Celebrity

Carol Channing, Broadway Legend, Dies at 97

Broadway legend Carol Channing, best known for her starring role in Hello, Dolly! died Tuesday. […]

Broadway legend Carol Channing, best known for her starring role in Hello, Dolly! died Tuesday. She was 97.

Channing’s publicist, B. Harlan Boll, confirmed to CBS News that Channing died at 12:31 a.m. in Rancho Mirage, California, of natural causes.

Videos by PopCulture.com

The iconic actress, singer and comedian had suffered strokes over the past year, Boll said. No memorial events have been scheduled, as that was her wish.

Channing won a Tony award for her performance in the 1964 musical Hello, Dolly!, which opened on Broadway almost exactly 55 years ago, on Jan. 16, 1964.

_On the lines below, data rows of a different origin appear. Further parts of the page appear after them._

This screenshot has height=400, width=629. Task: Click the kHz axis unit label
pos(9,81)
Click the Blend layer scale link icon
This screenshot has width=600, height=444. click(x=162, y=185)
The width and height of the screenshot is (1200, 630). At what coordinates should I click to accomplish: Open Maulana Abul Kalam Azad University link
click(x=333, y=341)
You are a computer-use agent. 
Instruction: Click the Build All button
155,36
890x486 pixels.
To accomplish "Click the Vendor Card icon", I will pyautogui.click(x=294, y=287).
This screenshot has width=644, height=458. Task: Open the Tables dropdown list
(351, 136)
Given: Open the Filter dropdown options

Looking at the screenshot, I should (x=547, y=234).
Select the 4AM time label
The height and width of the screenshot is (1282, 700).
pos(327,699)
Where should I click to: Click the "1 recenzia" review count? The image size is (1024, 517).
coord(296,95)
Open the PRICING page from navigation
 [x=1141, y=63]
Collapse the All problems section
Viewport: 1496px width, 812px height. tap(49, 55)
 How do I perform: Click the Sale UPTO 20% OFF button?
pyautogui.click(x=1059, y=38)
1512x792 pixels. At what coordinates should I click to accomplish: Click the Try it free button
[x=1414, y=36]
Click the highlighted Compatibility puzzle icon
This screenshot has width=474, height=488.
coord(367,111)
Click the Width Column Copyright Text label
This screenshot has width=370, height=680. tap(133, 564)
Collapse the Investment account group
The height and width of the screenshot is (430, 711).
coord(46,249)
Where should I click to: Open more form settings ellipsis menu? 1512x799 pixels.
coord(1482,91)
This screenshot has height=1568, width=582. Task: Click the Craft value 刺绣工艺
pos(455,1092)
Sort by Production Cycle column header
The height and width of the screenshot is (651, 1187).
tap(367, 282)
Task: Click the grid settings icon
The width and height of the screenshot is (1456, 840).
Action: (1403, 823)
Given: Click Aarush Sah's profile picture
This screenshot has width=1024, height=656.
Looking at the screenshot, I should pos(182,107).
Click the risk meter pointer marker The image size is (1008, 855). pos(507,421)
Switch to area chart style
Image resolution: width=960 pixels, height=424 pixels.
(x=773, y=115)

She was also known for numerous films like Thoroughly Modern Millie with Julie Andrews and The First Traveling Saleslady with Ginger Rogers. A fixture on a variety of TV shows, Channing also appeared on The Ed Sullivan Show and Hollywood Squares. She also appeared in nightclubs, and for a time partnered with George Burns in Las Vegas and on a national tour.

Her husband, former rancher and local political leader Harry Kullijian, died in 2011 the day before his 92nd birthday.

Channing continued as Dolly, a matchmaker who receives her toughest challenge when a rich grump seeks a wife, in national tours over the years, with her final performance as Dolly coming in 1996 when she was in her 70s.

Hello, Dolly! is the musical version of Thornton Wilder’s play The Matchmaker, and features a Jerry Herman-scored soundtrack of songs like “Put On Your Sunday Clothes,” “Before the Parade Passes By” and “It Only Takes a Moment.”

Born on Jan. 31, 1921 in Seattle, Channing’s father, George Channing, was a newspaper editor. When Channing was 3 months old, he moved to San Francisco, where he worked as a writer for the Christian Science Monitor and as a lecturer. He’d go on to become editor-in-chief of Christian Science publications.

Channing credited her father with her dream to become an entertainer. “He told me you can dedicate your life at 7 or 97. And the people who do that are happier people,” she said, according to CBS News.

She majored in drama and dance at Bennington College in Vermont and found a job in a New York revue, which lasted just two weeks. Despite the short run time, a New Yorker magazine critic commented, “You will hear more about a satiric chanteuse named Carol Channing.”

“That was it. I said goodbye to trigonometry, zoology and English literature,” Channing said later.

She eventually landed in Los Angeles after working as an understudy, bit player and nightclub impressionist, and auditioned for Marge Champion, the wife of Gower Champion, who was producing the revue Lend an Ear. Channing became the hit of the show in a small Hollywood theater, then again when the show moved to New York.

Her stardom grew with Gentlemen Prefer Blondes, when a reviewer wrote that she “hurls the footlights in broad strokes of pantomime and bold, certain, exquisitely comical gestures.” Her signature number became the show’s hit song, “Diamonds Are a Girl’s Best Friend.”

In the early days, Channing married and divorced twice: once to novelist Theodore Naidish and once to pro footballer Alexander Carson, who was the father of her only child, Channing, who became a successful political cartoonist.

In 1956 she married TV producer Charles Lowe, who adopted her son and became her manager. In 1998 she sued for divorce after 41 years of marriage, alleging that he misappropriated funds and humiliated her in public.

“The only thing about control freak victims is that they don’t know who they are,” she told The Washington Post. “It’s taken me 77 years to figure that out. I was miserable. I was unhappy. And I didn’t realize it wasn’t my fault. But I’m going to survive. I’m going to live. I’m free.”

Lowe died of a stroke in 1999. The year after, Channing moved to Rancho Mirage near Palm Springs to write her memoir, Just Lucky, I Guess.

In 2003, she remarried to Harry Kullijian, her childhood sweetheart.